Deep Cycle Batteries:
Deep cycle batteries are designed to provide steady and consistent power over extended periods. They have thicker plates compared to starting batteries, allowing them to withstand repeated deep discharging and recharging without damage. These batteries are ideal for powering lights, GPS, fish finders, trolling motors, and other accessories during your trip. Deep cycle batteries are available in flooded and sealed types, with lithium deep cycle batteries offering lighter weight and consistent power output throughout their discharge.
Dual-Purpose Batteries:
Dual-purpose batteries, as the name suggests, combine the functions of both starting and deep cycle batteries. They can start the engine and also provide power for electronics and accessories. While these batteries save space, weight, and cost, they drain quicker than deep cycle batteries and may not have sufficient power to crank larger engines. Dual-purpose batteries are available in flooded and sealed types, with some models offering exceptional durability and longer life expectancy.

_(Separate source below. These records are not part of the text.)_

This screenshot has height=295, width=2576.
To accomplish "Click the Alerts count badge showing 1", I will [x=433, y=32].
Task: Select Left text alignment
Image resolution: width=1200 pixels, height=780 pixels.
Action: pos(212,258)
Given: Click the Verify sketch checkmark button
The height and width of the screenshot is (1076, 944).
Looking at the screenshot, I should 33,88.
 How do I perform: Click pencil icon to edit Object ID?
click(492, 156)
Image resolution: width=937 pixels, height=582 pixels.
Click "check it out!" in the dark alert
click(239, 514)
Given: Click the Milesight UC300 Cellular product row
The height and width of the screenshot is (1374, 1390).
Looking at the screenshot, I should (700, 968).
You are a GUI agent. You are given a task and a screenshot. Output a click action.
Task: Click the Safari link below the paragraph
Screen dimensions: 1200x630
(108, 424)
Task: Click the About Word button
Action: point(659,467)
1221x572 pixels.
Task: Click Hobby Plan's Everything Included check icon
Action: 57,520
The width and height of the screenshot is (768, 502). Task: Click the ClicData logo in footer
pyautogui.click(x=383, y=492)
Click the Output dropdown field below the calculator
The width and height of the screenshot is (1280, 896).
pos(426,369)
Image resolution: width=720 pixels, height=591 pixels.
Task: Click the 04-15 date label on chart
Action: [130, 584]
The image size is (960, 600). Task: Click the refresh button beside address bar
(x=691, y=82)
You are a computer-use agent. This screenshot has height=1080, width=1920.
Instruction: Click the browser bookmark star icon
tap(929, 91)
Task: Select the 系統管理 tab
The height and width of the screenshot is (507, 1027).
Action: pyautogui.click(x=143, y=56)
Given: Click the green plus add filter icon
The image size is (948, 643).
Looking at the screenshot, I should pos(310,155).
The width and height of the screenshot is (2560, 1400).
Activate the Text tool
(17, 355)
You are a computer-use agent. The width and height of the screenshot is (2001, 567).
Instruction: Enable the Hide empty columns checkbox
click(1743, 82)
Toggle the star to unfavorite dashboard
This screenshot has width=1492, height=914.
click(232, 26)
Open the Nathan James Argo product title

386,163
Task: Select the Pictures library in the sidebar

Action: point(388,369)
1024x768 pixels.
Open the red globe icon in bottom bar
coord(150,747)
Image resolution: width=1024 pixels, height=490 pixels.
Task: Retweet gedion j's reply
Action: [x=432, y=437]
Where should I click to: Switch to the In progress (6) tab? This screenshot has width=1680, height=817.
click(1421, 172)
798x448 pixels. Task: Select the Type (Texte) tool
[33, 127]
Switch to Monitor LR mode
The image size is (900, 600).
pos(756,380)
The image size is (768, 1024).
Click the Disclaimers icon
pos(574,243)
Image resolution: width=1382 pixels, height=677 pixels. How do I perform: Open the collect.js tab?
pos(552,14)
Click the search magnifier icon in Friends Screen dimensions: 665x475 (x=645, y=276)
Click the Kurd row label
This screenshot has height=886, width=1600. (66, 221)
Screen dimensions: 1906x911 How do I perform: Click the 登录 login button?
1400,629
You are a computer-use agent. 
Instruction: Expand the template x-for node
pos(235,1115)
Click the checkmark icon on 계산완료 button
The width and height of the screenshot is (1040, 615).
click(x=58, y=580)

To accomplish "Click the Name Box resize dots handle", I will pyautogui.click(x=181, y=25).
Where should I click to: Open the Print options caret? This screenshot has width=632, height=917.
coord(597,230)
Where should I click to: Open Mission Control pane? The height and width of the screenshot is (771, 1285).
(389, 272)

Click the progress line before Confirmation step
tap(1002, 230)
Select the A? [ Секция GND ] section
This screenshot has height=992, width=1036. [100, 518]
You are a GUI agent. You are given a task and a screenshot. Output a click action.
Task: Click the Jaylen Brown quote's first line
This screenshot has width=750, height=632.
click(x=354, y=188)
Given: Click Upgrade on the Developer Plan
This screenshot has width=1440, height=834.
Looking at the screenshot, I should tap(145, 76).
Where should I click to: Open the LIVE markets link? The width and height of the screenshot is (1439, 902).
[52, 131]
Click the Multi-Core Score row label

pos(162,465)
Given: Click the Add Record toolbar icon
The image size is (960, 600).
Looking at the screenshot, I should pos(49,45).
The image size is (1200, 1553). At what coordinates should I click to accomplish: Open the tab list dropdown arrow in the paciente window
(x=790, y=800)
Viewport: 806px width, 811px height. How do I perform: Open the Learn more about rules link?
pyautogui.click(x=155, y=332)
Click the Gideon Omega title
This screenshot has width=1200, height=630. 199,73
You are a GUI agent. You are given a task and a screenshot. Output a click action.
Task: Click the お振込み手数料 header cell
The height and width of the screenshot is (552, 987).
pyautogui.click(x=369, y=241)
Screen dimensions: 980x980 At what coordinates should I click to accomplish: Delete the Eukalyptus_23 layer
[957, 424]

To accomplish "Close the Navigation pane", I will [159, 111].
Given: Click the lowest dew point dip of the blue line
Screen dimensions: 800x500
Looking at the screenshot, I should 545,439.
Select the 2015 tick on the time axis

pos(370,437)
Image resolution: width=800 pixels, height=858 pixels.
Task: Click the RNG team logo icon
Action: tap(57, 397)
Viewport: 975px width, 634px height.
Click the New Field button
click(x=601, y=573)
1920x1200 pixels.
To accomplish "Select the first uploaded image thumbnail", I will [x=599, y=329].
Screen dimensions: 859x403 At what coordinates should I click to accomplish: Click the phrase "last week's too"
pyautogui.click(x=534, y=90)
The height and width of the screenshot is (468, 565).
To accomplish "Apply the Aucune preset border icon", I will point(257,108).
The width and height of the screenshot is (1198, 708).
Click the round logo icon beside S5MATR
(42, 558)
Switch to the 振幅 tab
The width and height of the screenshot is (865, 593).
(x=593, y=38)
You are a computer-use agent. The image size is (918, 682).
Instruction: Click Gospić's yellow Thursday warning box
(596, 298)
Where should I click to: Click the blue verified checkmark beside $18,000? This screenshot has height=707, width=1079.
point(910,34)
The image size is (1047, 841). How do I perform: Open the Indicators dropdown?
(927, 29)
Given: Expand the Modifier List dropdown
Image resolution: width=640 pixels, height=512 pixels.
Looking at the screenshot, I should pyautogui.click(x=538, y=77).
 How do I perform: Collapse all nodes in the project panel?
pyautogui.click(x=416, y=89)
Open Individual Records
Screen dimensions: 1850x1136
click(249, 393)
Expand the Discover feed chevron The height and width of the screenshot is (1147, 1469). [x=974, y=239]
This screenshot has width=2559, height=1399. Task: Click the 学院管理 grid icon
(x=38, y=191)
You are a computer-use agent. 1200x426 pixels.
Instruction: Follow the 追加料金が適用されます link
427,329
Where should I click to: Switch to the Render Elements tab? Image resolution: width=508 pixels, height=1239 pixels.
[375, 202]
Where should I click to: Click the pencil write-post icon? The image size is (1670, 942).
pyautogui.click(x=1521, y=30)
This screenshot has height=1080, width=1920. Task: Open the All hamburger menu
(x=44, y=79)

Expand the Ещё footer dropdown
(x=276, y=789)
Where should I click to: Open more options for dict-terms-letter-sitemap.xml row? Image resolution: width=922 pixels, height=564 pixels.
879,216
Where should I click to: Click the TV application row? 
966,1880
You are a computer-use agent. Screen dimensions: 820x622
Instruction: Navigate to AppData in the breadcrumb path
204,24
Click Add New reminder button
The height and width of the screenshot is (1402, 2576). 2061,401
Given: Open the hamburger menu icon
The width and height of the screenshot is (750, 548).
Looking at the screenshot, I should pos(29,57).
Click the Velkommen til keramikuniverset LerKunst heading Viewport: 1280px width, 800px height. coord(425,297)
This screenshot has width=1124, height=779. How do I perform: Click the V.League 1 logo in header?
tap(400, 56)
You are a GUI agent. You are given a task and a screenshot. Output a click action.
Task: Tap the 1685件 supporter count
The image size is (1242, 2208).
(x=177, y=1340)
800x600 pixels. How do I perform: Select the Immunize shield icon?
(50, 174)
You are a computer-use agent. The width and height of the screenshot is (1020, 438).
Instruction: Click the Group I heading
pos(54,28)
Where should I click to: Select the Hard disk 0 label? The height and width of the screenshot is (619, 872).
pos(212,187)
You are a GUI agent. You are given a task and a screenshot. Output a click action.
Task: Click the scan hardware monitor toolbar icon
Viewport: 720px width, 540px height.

Marine Battery Chemistries:
In addition to the three main types of marine batteries, there are also different battery chemistries to consider:
- Flooded Lead Acid (FLA): This type uses lead plates and a mixture of distilled water and acid. They are cost-effective but require regular maintenance, including topping off the fuel cells with distilled water. FLA batteries are bulky, heavy, and have a shorter life expectancy of around 2 to 4 years.
- Gel and Absorbed Glass Mat (AGM): These are sealed types of FLA batteries that don't require topping off. They are more expensive, leak-proof, and have a slower discharge rate. However, they still share the weight and bulkiness issues of traditional FLA batteries.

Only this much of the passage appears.